Spagna, parlava con un amico che sedeva al suo fianco in auto: multato

19 dicembre 2013 - 7:00

Cominciamo dal fatto che, in sé, è piuttosto curioso. In Spagna (nell'isola di Gran Canaria), un guidatore (Armando Chiriqui, 41 anni) è stato multato (80 euro, 40 euro se pagherà entro 15 giorni) perché si distraeva al volante: per la precisione, è stato pizzicato dalla Polizia a parlare con un passeggero. L'agente lo ha visto fissare di continuo il passeggero (come scritto nella contravvenzione), e ha ritenuto che il conducente distogliesse l'attenzione dalla strada, dalle altre auto, dai cartelli. Insomma, una chiacchierata pericolosa – per il poliziotto -, che poteva anche sfociare in un incidente stradale. “Era tutto a posto – ha dichiarato Chiriqui alla catena radiofonica locale SER – e non credo proprio di aver creato una situazione di pericolo anche se, ammetto, stavo parlando con il mio amico. Del resto quando guido mi piace parlare con chi siede al mio fianco, anche perché era tutto normale e non c'erano situazioni strane”. Chiriqui ha fatto sapere attraverso un amico avvocato di essere profondamente amareggiato per questa sanzione, che ritiene assolutamente ingiusta.Ma la sanzione comminata dalla Guardia Civil nel Paese iberico, potrebbe essere appioppata anche in Italia? Vediamo di capirci di più nel prossimo paragrafo.

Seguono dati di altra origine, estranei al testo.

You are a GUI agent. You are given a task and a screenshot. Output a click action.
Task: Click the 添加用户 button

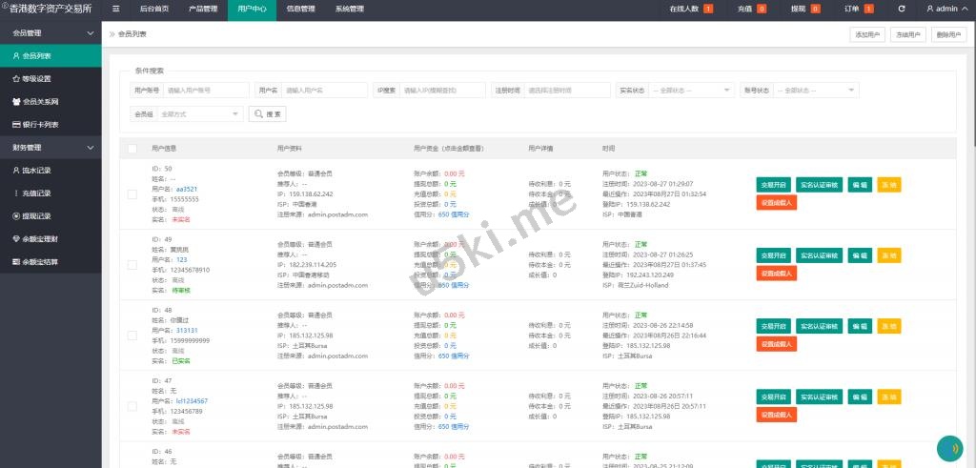[x=867, y=34]
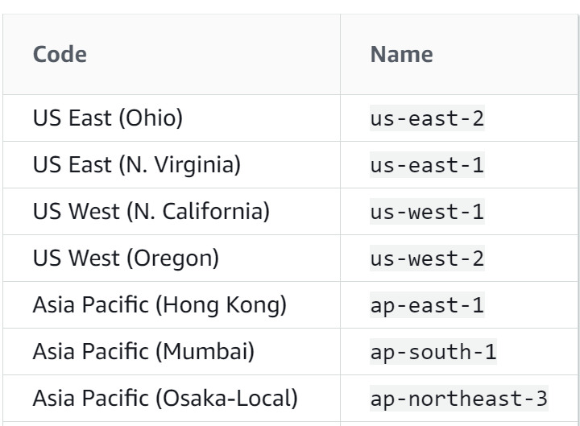
Task: Click the Asia Pacific (Osaka-Local) cell
Action: coord(172,398)
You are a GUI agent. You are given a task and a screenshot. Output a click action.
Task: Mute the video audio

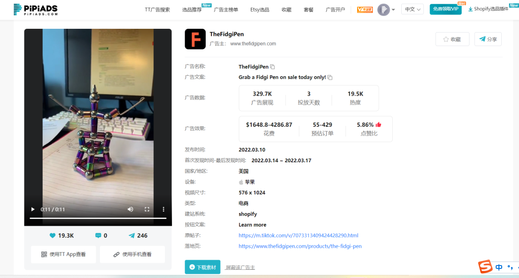130,209
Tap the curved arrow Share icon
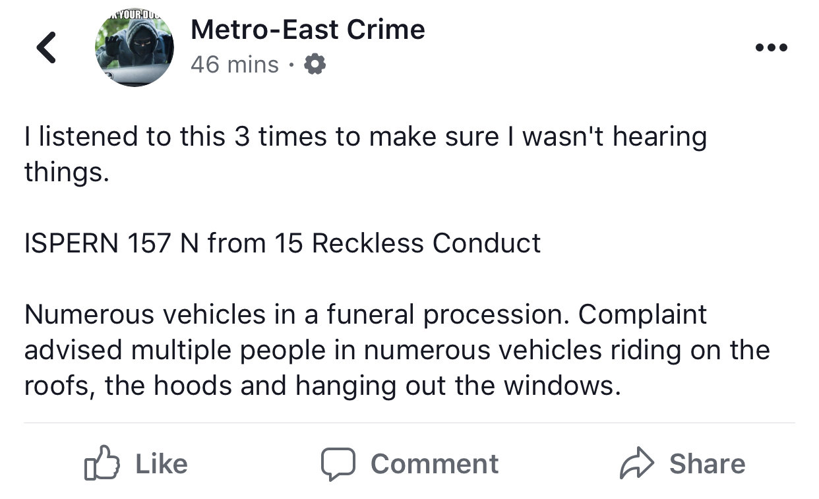Screen dimensions: 819x499 [636, 463]
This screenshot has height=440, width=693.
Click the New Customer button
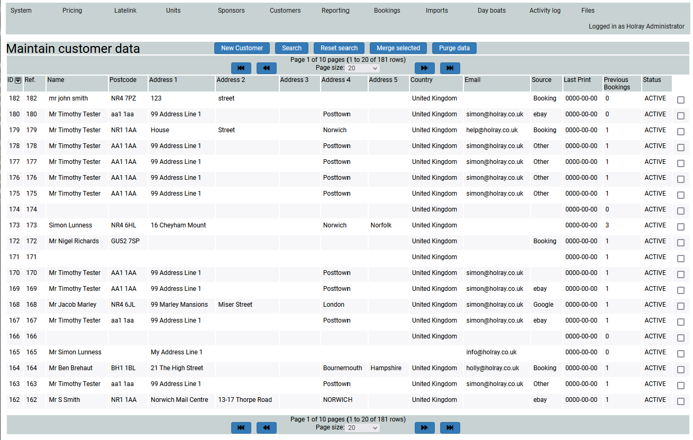(242, 48)
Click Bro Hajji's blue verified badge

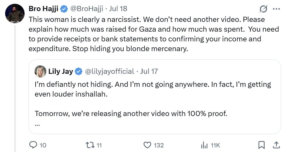(64, 9)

UN PRINCIPIO SEMPLICE – La risposta alla domanda è un netto e inequivocabile sì, perché uno dei princìpi del Codice della strada è che il guidatore non si distragga mai. Per questo, fra i numerosi esempi, è nato l'articolo che vieta di condurre il veicolo con un telefonino in mano: si può guidare con vivavoce o auricolare. Allo stesso modo, una qualsiasi altra distrazione (anche il trasporto pericoloso di un animale domestico, eseguito senza rispettare la legge) può essere sanzionata secondo il nostro Codice della strada. Si tratta di un principio condivisibile, il cui fine è salvaguardare la sicurezza stradale degli altri utenti e dello stesso guidatore (nonché dei passeggeri), e far calare il numero di incidenti. Ma c'è un ma.

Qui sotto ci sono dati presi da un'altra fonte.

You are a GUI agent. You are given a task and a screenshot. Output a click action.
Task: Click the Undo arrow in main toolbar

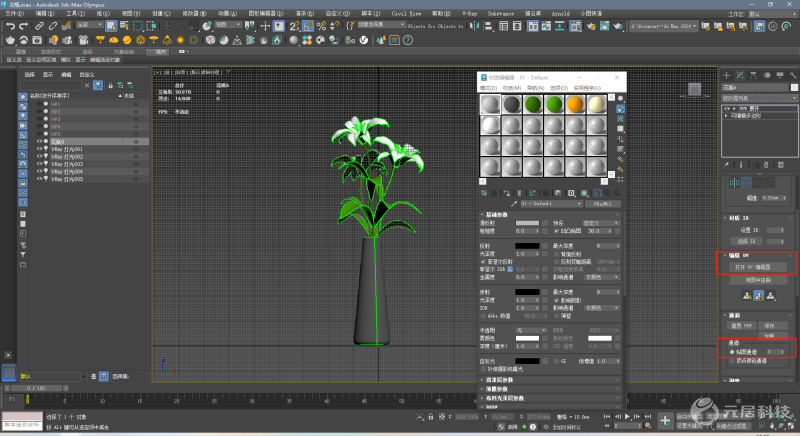(10, 26)
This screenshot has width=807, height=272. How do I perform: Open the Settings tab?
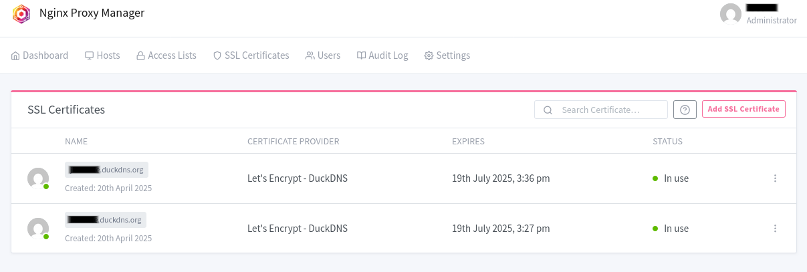pyautogui.click(x=447, y=55)
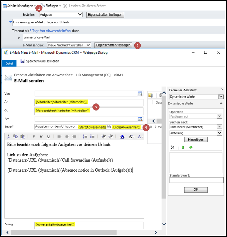Viewport: 227px width, 237px height.
Task: Toggle underline formatting with the U button
Action: (x=49, y=137)
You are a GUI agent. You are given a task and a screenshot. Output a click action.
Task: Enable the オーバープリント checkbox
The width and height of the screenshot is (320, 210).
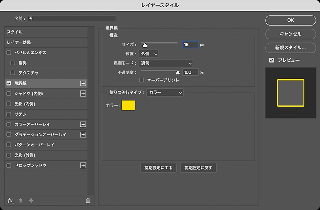(141, 80)
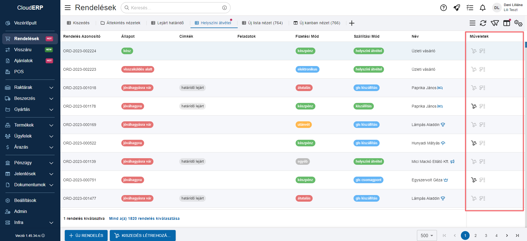The height and width of the screenshot is (241, 527).
Task: Switch to the Lejárt határidő tab
Action: [x=167, y=23]
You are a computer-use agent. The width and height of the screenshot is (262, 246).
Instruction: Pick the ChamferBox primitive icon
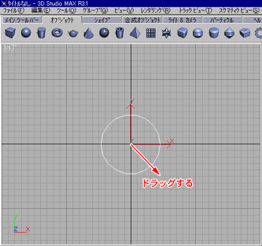tap(182, 33)
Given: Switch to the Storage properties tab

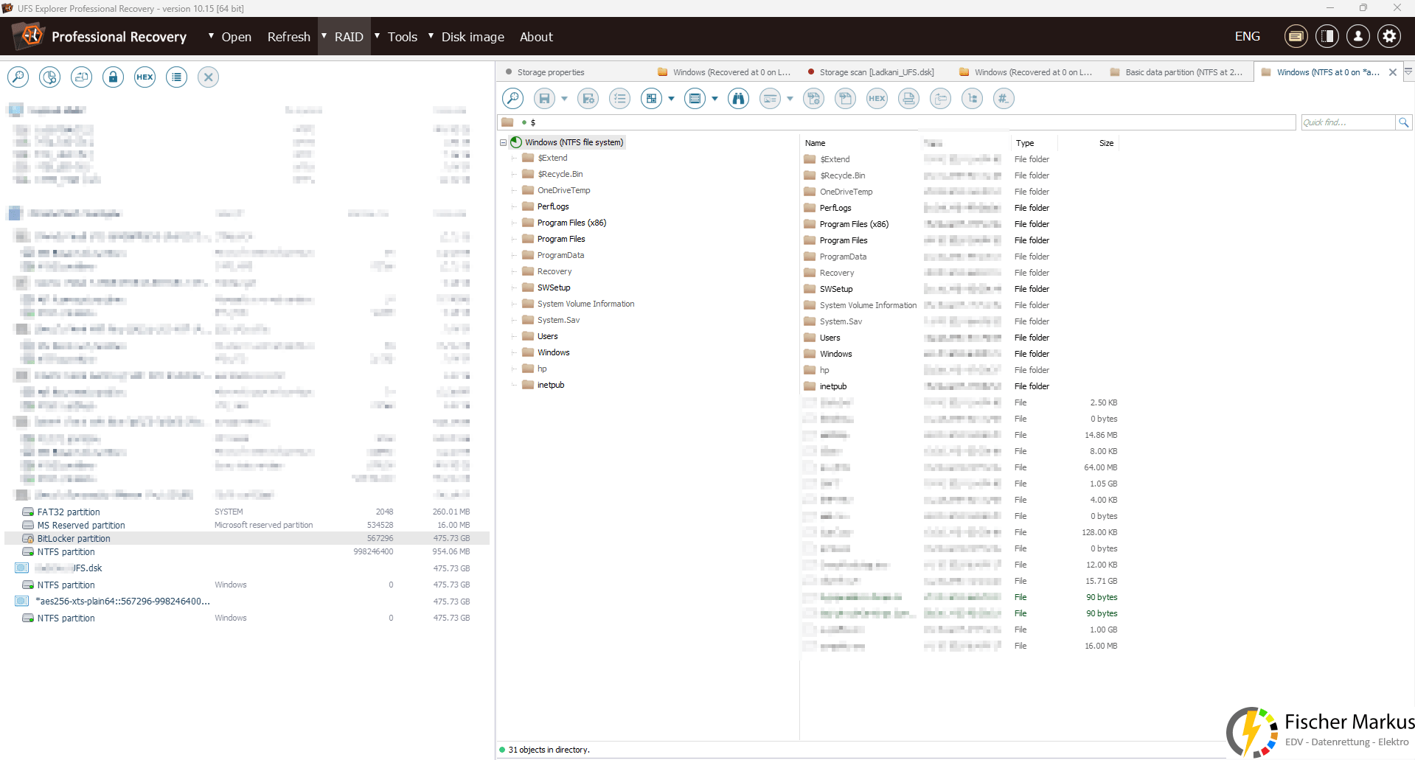Looking at the screenshot, I should pos(550,72).
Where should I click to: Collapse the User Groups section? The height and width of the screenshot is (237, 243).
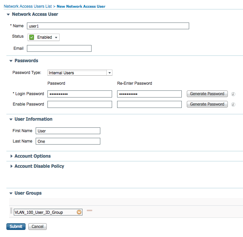pyautogui.click(x=11, y=193)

TUTTO MOLTO TEORICO – Infatti, quel principio del Codice della strada (guidare nella massima sicurezza per sé e per gli altri, mai distrarsi) è molto teorico, specie in Italia. Basti osservare, in una qualsiasi metropoli, le auto che trasportano i bimbi: le irregolarità sono numerosissime, e – se i controlli fossero un minimo rigidi – ci sarebbe una strage di multe (anziché una strage di piccini morti in sinistri stradali per trasporti scorretti). Alla stessa stregua, non si contano gli automobilisti che circolano senza la cintura di sicurezza o che guidano con il cellulare in mano (vizio diffusissimo anche fra chi va in bici). E quindi, sarebbe davvero paradossale (ancorché legittimo) che un guidatore fosse multato perché beccato a distrarsi in macchina durante una chiacchierata con un passeggero. E se pure dovesse succedere (chissà, magari il guidatore potrebbe essere individuato a guardare costantemente in faccia l'interlocutore, conducendo il mezzo in maniera pericolosa) siamo certi che il ricorso al Giudice di pace sarebbe dietro l'angolo. Non scopriamo nulla se affermiamo che, nel Belpaese, di far rispettare la legge o di accettare le multe giuste (quelle che prevengono e reprimono infrazioni pericolose), nemmeno se ne parla.